Too much uncertainty. There are many analysts who underline the difficulties of predicting – for the European Central Bank – the future trend of the eurozone economy. With an evident consequence on the level of monetary policy, which cannot ignore the prolongation of inflation but cannot simply move towards tightening. In January, moreover, the effects of the transitional reduction of the German VAT in 2020 will vanish, while other technical factors and the same difficulties in the flow of supplies will begin to run out: the prospects will become clearer.
The role of projections
Much will depend on the new projections. The ECB has made it very clear that for the stance of monetary policy to change, forecast inflation will need to steadily return to 2% well before the end of the forecast horizon, which will now push through to 2024. At the moment few expect that inflation, expected in September at 1.5% in 2023 (after 1.7% in 2022) will really change course to the point of imposing a different orientation.
GDP still below 2019 levels
Unlike what happens in the United States, there is no strong increase in demand in Euroland: the NextGeneration Eu is ambitious, especially if added to the interventions of the individual states, but it does not reach the size of the various American maxi floors; the GDP of Euroland has not yet reached the pre-crisis levels; and not all sectors suffer a sharp rise in prices, even if the number of overheated sectors increases and real wages, in any case, suffer.
Declining yield curve
It is precisely this aspect – together with uncertainty – that calls for a certain prudence which, however, cannot forget some important elements. The yield curve, which represents the “floor” under which loan rates cannot fall, is falling, contrary to what the rise in prices would suggest; while the effective exchange rate of the euro continues to decline, albeit moderately. The cost of credit is not affected by this situation, it remains substantially stable and even tends to converge towards a single level (a sign of greater integration between countries), but it is clear that the situation makes total inaction a bit risky.

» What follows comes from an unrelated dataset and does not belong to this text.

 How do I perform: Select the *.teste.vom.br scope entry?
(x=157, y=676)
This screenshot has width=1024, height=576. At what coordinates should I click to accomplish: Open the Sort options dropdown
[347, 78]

A little race towards safe stocks
It is therefore conceivable that the ECB, without altering its strategy, sends the signal that it is ready to act. Markets are still aiming for an end to pandemic bond purchases in March, accompanied by greater flexibility in the App program, the “old” quantitative easing. In recent weeks, the spread between the weighted yields (at GDP) of all Euroland bonds, compared to those of AAA bonds only, has started to grow again, a signal that – albeit limited to ten years – awakens ancient fears and deep-rooted problems ( including that of the Italian debt). Caution should then dominate the whole action and communication of the European Central Bank, looking for a really difficult balance.